I am a person of place, so … Roger and I have found a condominium [in Atlanta] and created a home place so that it’s not like staying in a hotel. Secondly, Roger and I negotiated a two-city relationship for six years. In my job at BGCT, I had an office and apartment in Dallas and an office and a home in Austin. And so for six years we’ve already had a long-distance relationship where we worked out our own rhythm to that. One thing is to take vacation time and enjoy and be with my family…. Otherwise this uprooting would be a pretty big shock to my marriage. But it’s not. This is like a continuation of a pattern we’ve already had.
Why the hectic pace so soon in your new position?

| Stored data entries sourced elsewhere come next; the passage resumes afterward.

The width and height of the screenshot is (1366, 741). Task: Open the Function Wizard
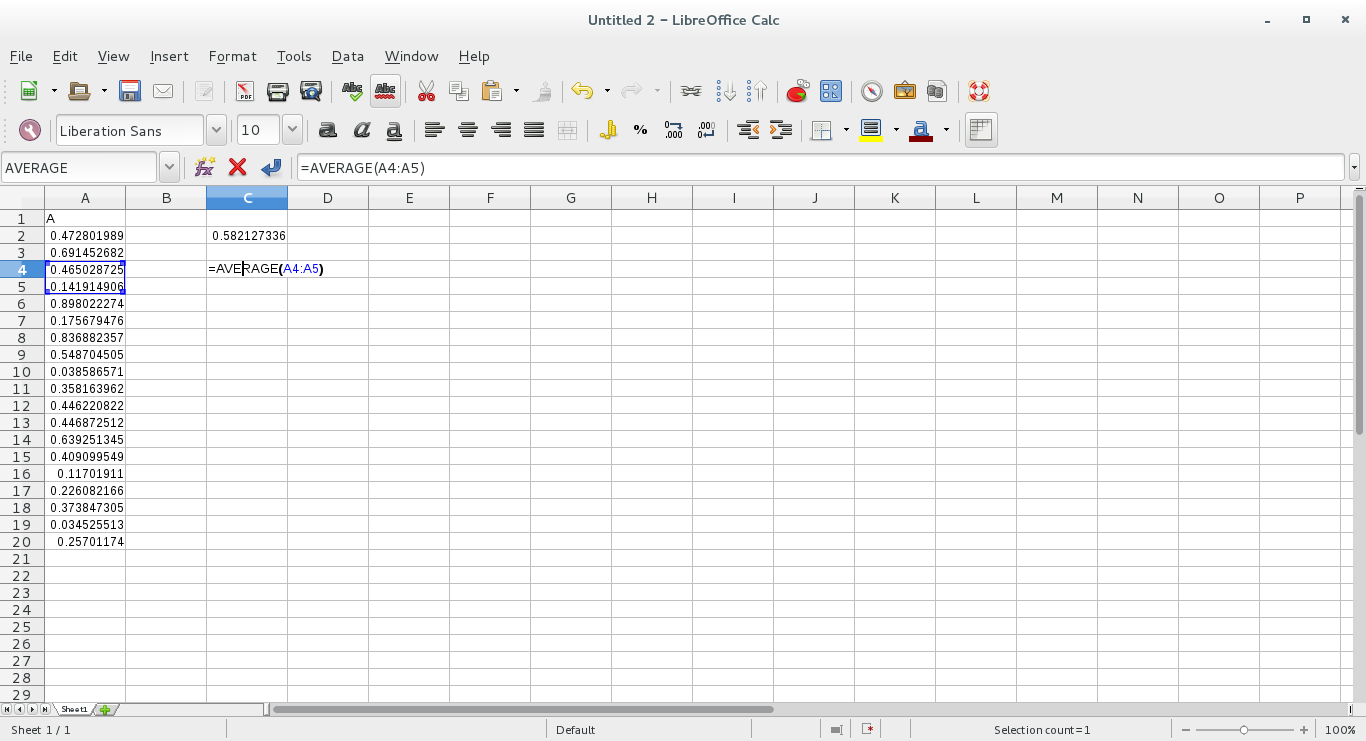[x=204, y=167]
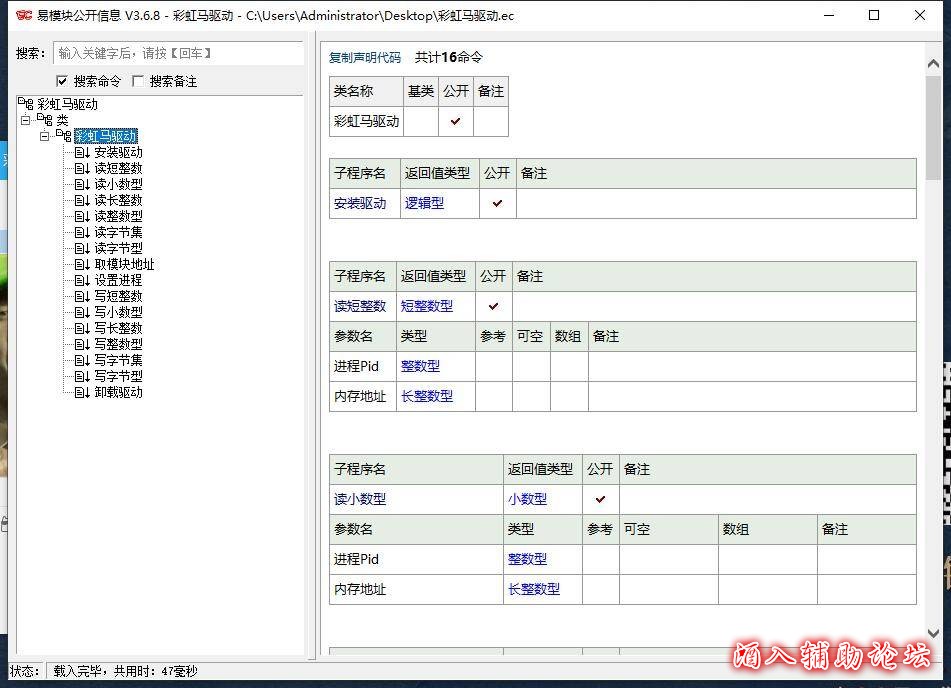Viewport: 951px width, 688px height.
Task: Enable the 搜索备注 checkbox
Action: point(138,81)
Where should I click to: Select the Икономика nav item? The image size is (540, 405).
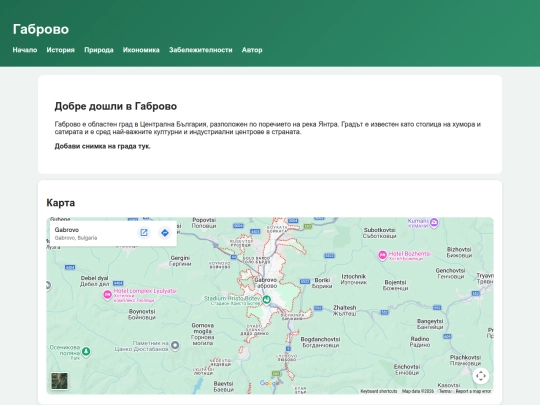[141, 50]
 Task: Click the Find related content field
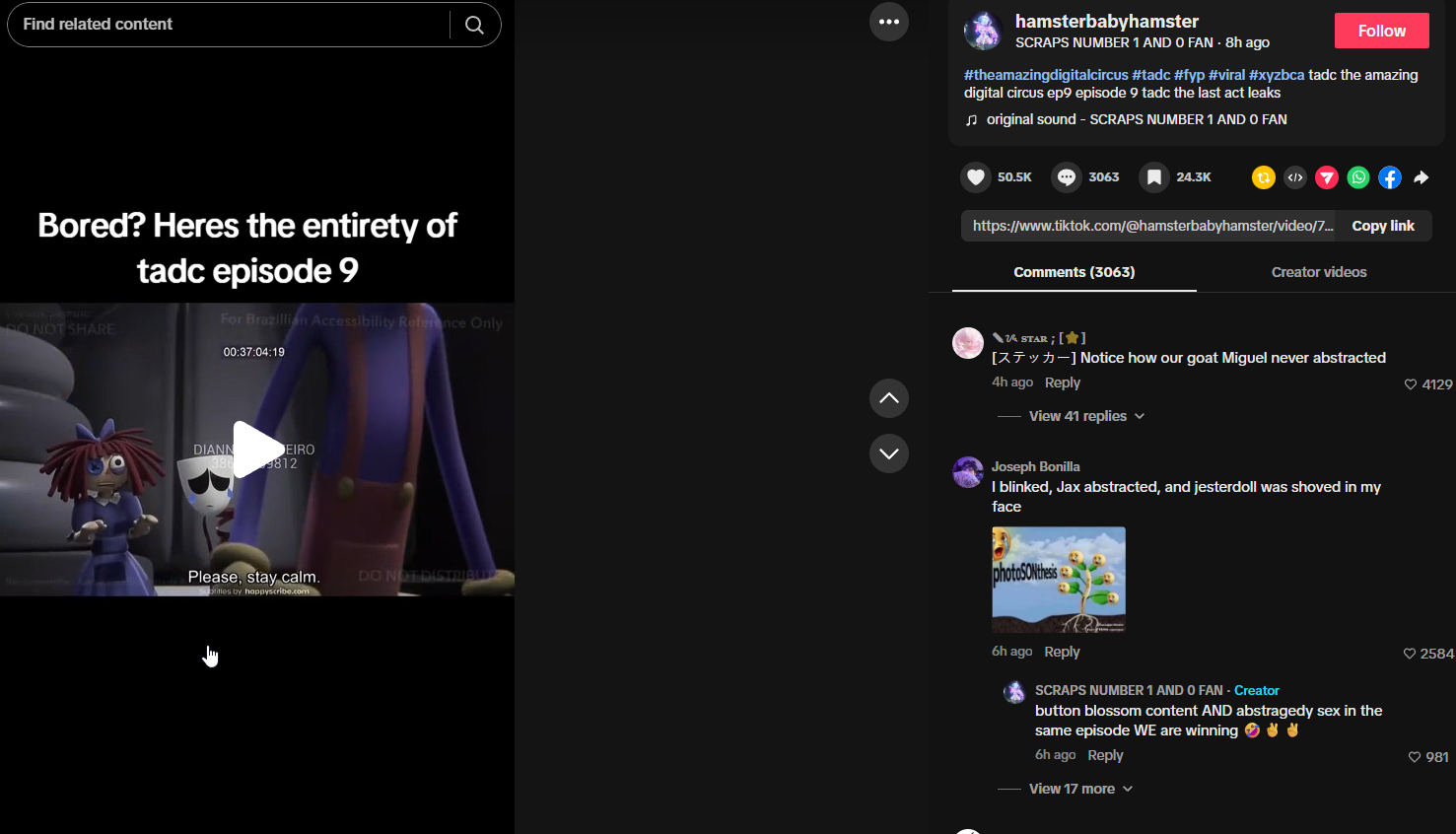coord(229,24)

Part of my travel since my nomination was announced in January has been to the meetings that have to do with the creation of governance, the nominating process for the new boards and then meeting with the officers of CBF.
And being here in Lumberton for the CBF North Carolina gathering – is that more pressing the flesh?
Yes. My first 100 days have two focuses. One is internal, things like the governance structure and staff and office needs. The second emphasis is external. When you ask yourself what is CBF, it is just this phenomenal group of churches and gifted and talented people around the United States, so the second part of my first 100 days is meeting the network.
What timetable do you envision for implementing the task force recommendations?
We’ll have a very major skeleton of the new organization voted on at the CBF General Assembly in June. The complete governing board will be named in June 2013. Between 2013 and 2014 we will complete the ministries council and the missions council and write the charges for those groups, set budgets, adjust the way staff supports them, all that kind of stuff…. So by 2014 we’ll have a very robust, functioning major governing body – three major governing bodies. Another part of the 2012 Task Force was identity, so one of the things we’ll be doing between 2013 and 2014 is exploring and taking steps to increase the identity of the Cooperative Baptist Fellowship within our congregations, within our community and with our partners. The other area is missions. Between 2013 and 2014 we’ll embrace and articulate our greater missions enterprise.
Speaking of missions, there has been some grumbling about CBF’s model for self-funded and church-funded missionaries. Do you support that model and see it continuing?
We have five or six ways of doing missions and we are adding to and recognizing that these other forms are embraced by at least some portion of our community. We’ve been very successful at creating missional churches … and now we’ve got churches that want to support individual missional endeavors overseas — why should that surprise us? It’s a natural outcome of our own commitment to the missional church. So it’s not ‘should that exist’ or ‘is that a good model?’ The question is, how are we going to support it well, and how do we refine it? Nobody is saying our first run at it is the final way to do it…. If people have the passion to go and do a self-funded mission project, typically their passion is for the work, not for fundraising. So we’re hiring somebody full time to do nothing but support that.
Will addressing the shortage of pulpits for younger ministers, and especially for women, be a focus for you?
Oh my gosh, yes. One of the great lessons from the Baptist General Convention of Texas is the many ways in which that convention has successfully done church starting. I’m very committed to church starting and just like missions endeavors… I believe starting new churches is a natural outgrowth of missional congregations. For every healthy congregation that we have, how many will pray and seek to start a new church? … I believe God is calling people out to start new congregations, and it’s in our purview to help them with that.